---------- SOURCE PASSAGE ----------
- Born: Catelynn Lowell March 12, 1992 (age 34) Port Huron, Michigan, U.S.
- Occupations: Television personality; Author; Public speaker;
- Years active: 2009–present
- Television: 16 and Pregnant; Teen Mom OG; Couples Therapy (Season 3); Reunited;
- Spouse: Tyler Baltierra ​(m. 2015)​
- Children: 4

= Catelynn Lowell =

Teen Mom cast member

Catelynn Baltierra (née Lowell; born March 12, 1992) is an American reality television personality, author, and public speaker. From Algonac, Michigan, she received public attention after being cast in the reality television series 16 and Pregnant in 2009, which documented the pregnancies and first months of motherhood for several young women. Later that year she was cast in the spin-off series Teen Mom, and appeared in each of its four seasons until its conclusion in 2012. In March 2015, Lowell returned to MTV for the fifth season of the show, renamed Teen Mom OG. Baltierra and now-husband Tyler also appeared on Season 3 of TV Show Couples Therapy.

Lowell and Baltierra released their first book, Conquering Chaos, in March 2015. In December 2016, the couple's show Reunited aired on MTV, helping people who had been adopted reunite with their birth families; it was cancelled after just one airing.

== Personal life ==
Catelynn Lowell was born in Port Huron, Michigan, on March 12, 1992, to parents April Brockmiller and David Lowell.

Lowell became pregnant with her first child with boyfriend Tyler Baltierra, and gave birth to a baby girl on May 18, 2009, named Carly by her adoptive parents, Brandon and Teresa.

On August 22, 2015, Tyler and Catelynn married. They have since had three daughters: Novalee Reign (b. 2015), Vaeda Luma (b. 2019) and Rya Rose (b. 2021).
---------- DATASET ENTRIES ----------
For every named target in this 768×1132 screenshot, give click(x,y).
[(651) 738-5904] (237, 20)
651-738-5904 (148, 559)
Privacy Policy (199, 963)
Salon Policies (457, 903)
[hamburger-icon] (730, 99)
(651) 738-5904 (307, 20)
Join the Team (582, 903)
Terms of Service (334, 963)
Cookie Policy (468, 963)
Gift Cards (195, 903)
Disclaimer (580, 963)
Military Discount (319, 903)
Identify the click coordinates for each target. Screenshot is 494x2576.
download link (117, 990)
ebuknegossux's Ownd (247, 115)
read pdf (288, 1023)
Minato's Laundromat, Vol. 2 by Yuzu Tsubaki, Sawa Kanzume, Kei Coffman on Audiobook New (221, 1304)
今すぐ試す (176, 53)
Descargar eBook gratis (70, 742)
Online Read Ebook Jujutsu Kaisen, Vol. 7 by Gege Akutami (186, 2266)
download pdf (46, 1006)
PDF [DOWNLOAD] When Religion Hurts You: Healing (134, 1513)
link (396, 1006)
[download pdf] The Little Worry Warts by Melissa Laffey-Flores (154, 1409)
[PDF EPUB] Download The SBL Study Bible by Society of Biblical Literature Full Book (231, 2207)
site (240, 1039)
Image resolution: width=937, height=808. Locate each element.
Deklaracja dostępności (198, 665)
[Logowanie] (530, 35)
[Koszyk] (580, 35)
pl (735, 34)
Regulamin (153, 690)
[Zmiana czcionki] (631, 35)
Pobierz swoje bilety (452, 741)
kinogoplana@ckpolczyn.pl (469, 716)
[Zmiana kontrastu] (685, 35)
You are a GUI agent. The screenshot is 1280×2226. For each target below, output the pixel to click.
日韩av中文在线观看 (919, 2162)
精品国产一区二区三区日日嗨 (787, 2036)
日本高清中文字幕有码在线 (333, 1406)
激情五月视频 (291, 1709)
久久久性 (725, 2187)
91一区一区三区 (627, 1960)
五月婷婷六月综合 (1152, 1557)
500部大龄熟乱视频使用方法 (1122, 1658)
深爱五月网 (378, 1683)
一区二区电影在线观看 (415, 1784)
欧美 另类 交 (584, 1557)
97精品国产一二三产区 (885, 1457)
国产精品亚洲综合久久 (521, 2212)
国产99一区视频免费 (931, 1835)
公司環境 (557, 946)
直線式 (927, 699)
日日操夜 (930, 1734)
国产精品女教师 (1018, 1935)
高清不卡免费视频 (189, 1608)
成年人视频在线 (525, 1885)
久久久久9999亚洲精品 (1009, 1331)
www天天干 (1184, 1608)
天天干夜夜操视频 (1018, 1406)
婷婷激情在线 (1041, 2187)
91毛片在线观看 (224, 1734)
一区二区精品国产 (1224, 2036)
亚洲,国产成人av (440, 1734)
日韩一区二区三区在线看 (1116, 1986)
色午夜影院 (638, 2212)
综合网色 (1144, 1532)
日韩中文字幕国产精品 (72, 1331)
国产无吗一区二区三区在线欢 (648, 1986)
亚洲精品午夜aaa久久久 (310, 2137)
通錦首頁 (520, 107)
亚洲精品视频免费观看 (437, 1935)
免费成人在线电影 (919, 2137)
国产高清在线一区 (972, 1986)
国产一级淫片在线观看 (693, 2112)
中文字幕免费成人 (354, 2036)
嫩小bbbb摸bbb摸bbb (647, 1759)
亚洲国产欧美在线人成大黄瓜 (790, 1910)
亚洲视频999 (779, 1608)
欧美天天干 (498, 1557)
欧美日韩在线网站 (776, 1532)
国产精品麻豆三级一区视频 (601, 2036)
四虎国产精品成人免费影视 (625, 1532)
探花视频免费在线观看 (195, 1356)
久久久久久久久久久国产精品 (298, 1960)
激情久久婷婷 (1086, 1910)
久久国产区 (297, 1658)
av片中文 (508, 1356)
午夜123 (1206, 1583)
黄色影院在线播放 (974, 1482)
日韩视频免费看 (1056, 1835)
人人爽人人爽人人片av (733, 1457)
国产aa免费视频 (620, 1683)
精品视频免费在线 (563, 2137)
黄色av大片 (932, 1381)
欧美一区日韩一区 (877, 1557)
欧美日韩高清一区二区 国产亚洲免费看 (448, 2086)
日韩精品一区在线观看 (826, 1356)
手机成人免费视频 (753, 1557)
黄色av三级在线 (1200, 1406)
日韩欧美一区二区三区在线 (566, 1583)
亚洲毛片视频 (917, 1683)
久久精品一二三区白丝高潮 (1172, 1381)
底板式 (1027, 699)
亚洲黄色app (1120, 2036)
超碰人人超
----------
#### WHAT TO DO
a: Write out the Catelynn Lowell biography word for word, everything from "Lowell and Baltierra" down to "just one airing.".
b: Continue the biography of Catelynn Lowell from the point where it stops.

#### YOUR RESPONSES
a:
Lowell and Baltierra released their first book, Conquering Chaos, in March 2015. In December 2016, the couple's show Reunited aired on MTV, helping people who had been adopted reunite with their birth families; it was cancelled after just one airing.

b:
On November 17, 2017, Lowell took to social media to tell fans she was seeking treatment after experiencing suicidal thoughts. Following a miscarriage, Lowell returned to treatment for a third time in January 2018, citing childhood trauma as one of the causes of her mental health issues after speculation by fans on X.

In the summer of 2024, Lowell revealed that the adoption of their daughter Carly had closed, as her adoptive mother, Teresa, had blocked her. She, Tyler and their three youngest daughters have not seen Carly since 2023.

In late May 2025, leaked messages surfaced on social media indicating that Catelynn and Tyler were in contact with people who alleged themselves to be Carly's friends, in an attempt to get in touch with her and maintain a relationship after the closure of the adoption and her adoptive family ceasing contact. The messages were confirmed to be with Lowell and Baltierra and the alleged friends of their biological daughter, and while the true identities of those they are texting have yet to be confirmed, they have made the couple the subject of numerous grooming and stalking allegations, given the age of the children involved, the nature of the messages, and the information that they were seeking. Lowell and Baltierra have not commented on the grooming and stalking allegations directly, but stated they would no longer be speaking publicly about the adoption.